StabilityAI drops Stable Audio 2.0 — here’s everything that’s new
StabilityAI has unveiled the second iteration of its artificial intelligence music generation tool, offering longer tracks, audio-to-audio support, and a greater commitment to protecting the copyright of creators.
Stable Audio 2.0 allows users to create three-minute tracks at 44.1 kHz stereo by inputting a natural language processing prompt such as “A beautiful piano arpeggio grows to a full beautiful orchestral piece”, “Lo-fi funk” or “drum solo”. The AI-generated tracks include structured compositions like an intro, development, outro, and stereo sound effects.
Another new feature offered by Stable Audio 2.0 includes the ability to generate “fully produced samples” by uploading an audio file to the platform, evolving from solely a text-to-audio tool.
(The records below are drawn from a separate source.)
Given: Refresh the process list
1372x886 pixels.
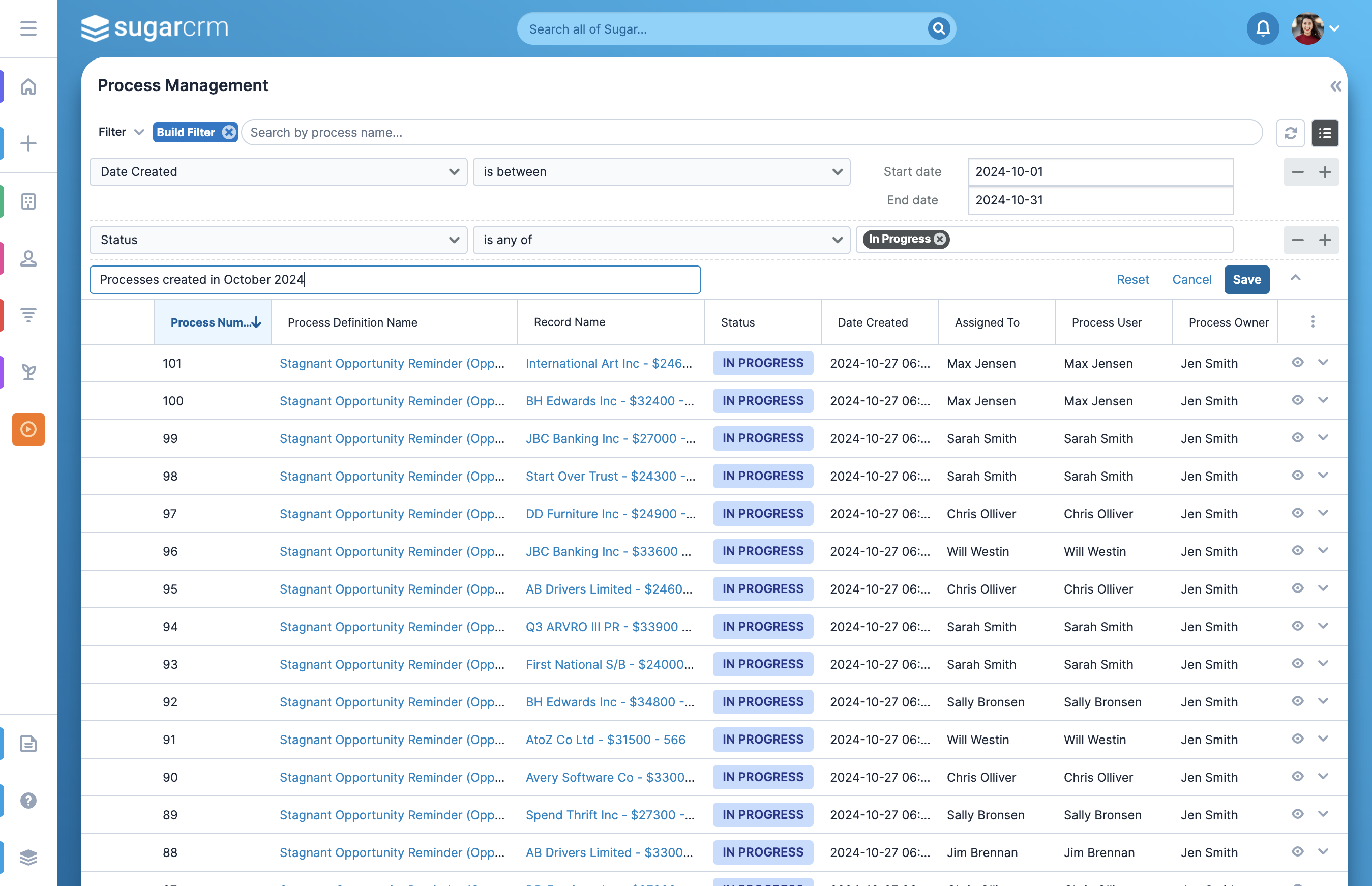Looking at the screenshot, I should click(1290, 133).
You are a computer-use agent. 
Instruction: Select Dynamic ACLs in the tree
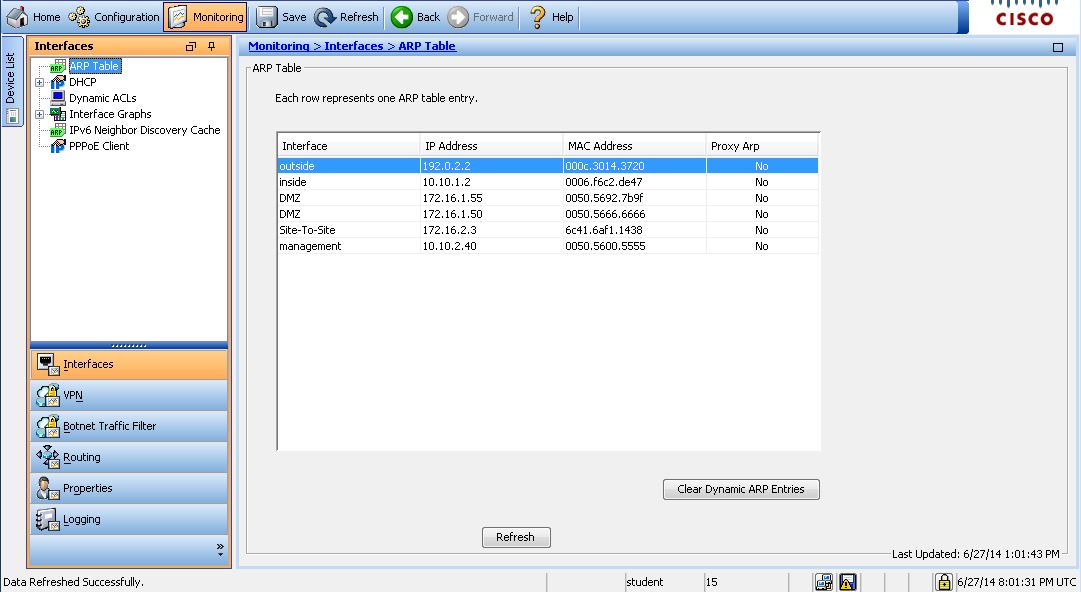tap(102, 98)
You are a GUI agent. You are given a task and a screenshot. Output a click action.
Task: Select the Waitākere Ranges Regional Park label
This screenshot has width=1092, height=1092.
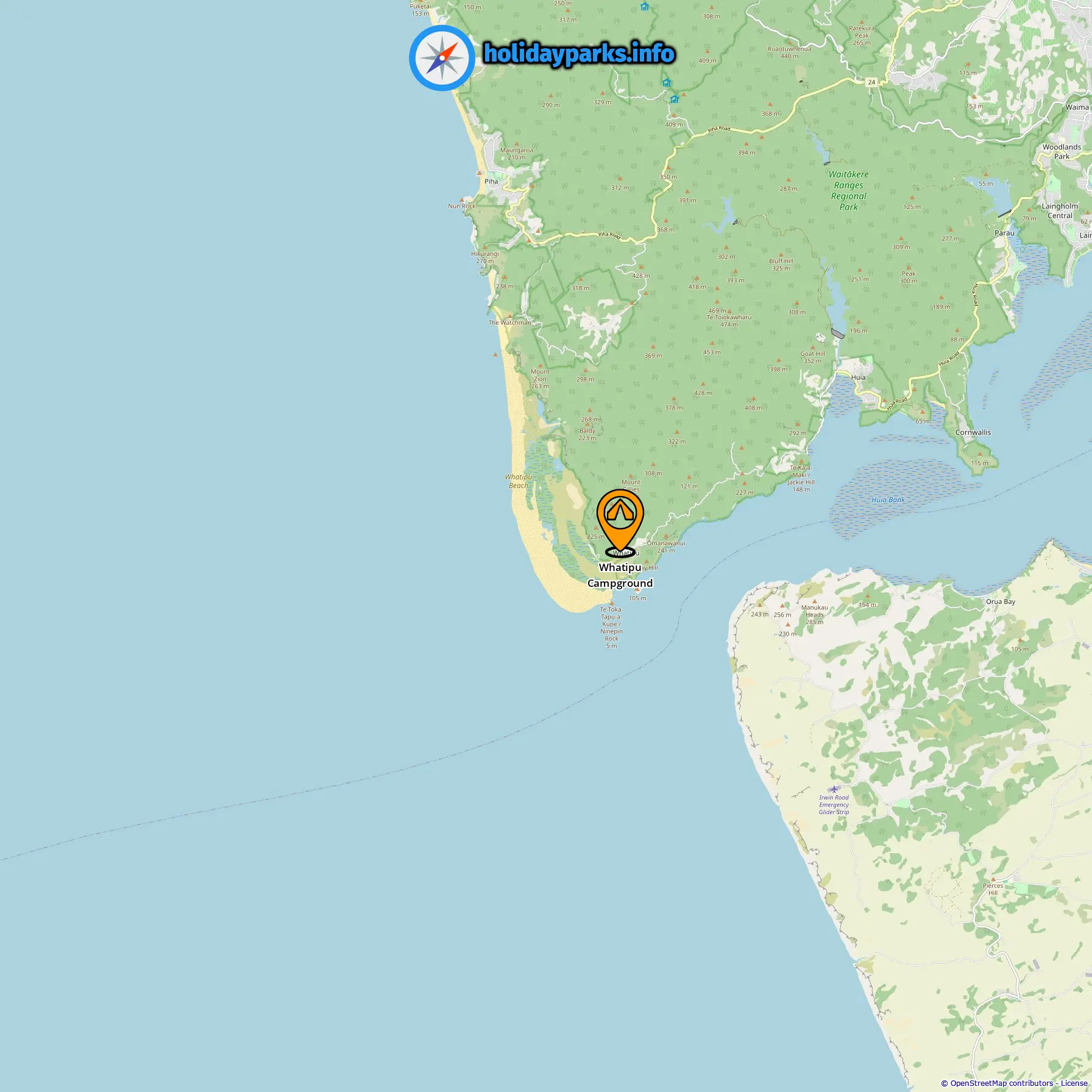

For example, mimicking a drum sound with your voice would prompt the app to create an audio clip of a drum playing.
Taking copyright seriously
When using the new audio-to-audio feature, users must refrain from uploading copyrighted material under StabillityAI’s terms of conditions. It uses content recognition technology to ensure compliance with this policy and preventing any copyright infringement.
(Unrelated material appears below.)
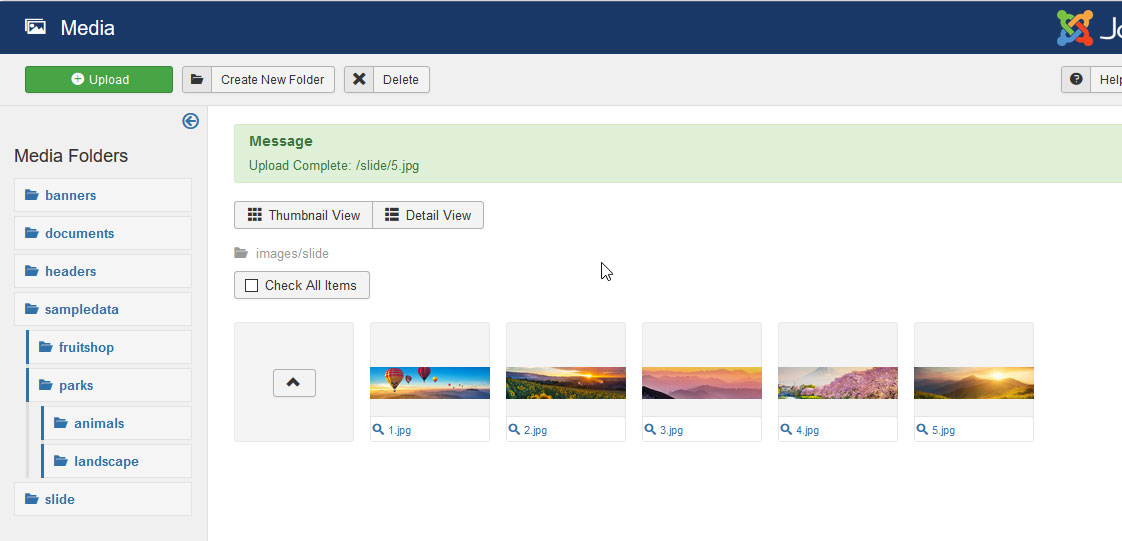Click the Create New Folder icon
The image size is (1122, 541).
click(x=197, y=80)
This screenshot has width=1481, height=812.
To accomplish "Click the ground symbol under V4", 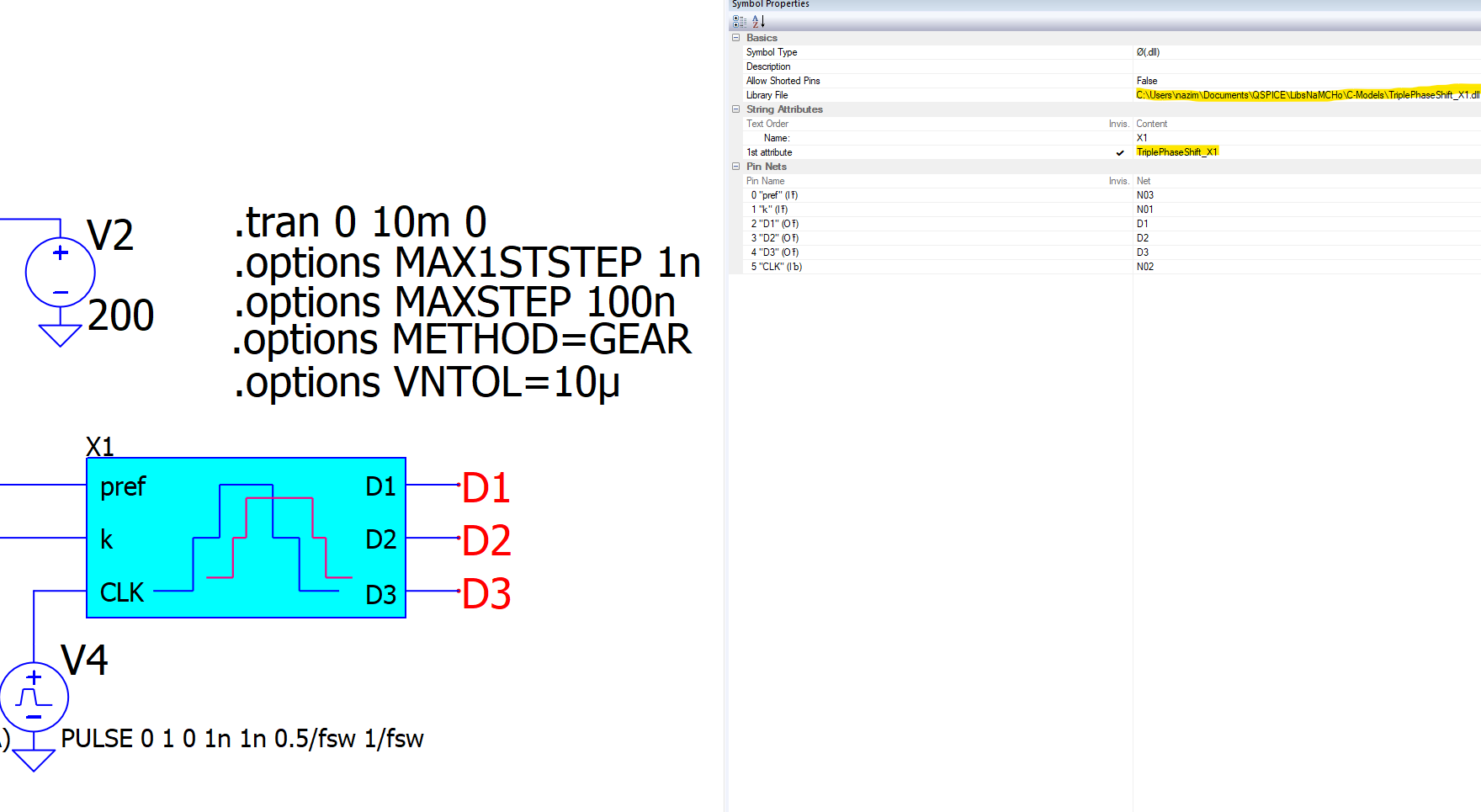I will [34, 760].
As with Stable Audio 1.0, the second model is also trained on AudioSparx’s vast audio file library of 800,000 music, sound effects, single-instrument stems, and text-based metadata. For AudioSparx musicians unhappy with the idea of their works being used for AI model training, they had the opportunity to opt out.
These reinforced copyright infringement and creator opt-out policies follow the recent departure of former VP of audio, Ed Newton-Rex. He announced his resignation in November 2023 with an X post that heavily criticized the company’s approach to upholding creator’s rights.
“I’ve resigned from my role leading the Audio team at StabilityAI, because I don’t agree with the company’s opinion that training generative AI models on copyrighted works is ‘fair use’,” he wrote.
He concluded his post by urging creators to voice their concerns to ensure tech companies “realise that exploiting creators can’t be the long-term solution in generative AI.”
Under the hood
In addition to longer tracks and audio-to-audio support, Stable Audio 2.0 sports a beefed-up architecture that facilitates the “generation of full tracks with coherent structures.” Adapting every component of the system has resulted in “improved performance over long time scale,” they claimed.
The tool features a new type of compressed autoencoder that creates shorter audio representations by compressing raw audio waveforms. Meanwhile, a diffusion transformer - similar to the one that powers Stable Diffusion 3 - can manipulate longer sequence data.
“The combination of these two elements results in a model capable of recognizing and reproducing the large-scale structures that are essential for high-quality musical compositions,” wrote Stability AI in a blog post.
The tool is free to use and available immediately.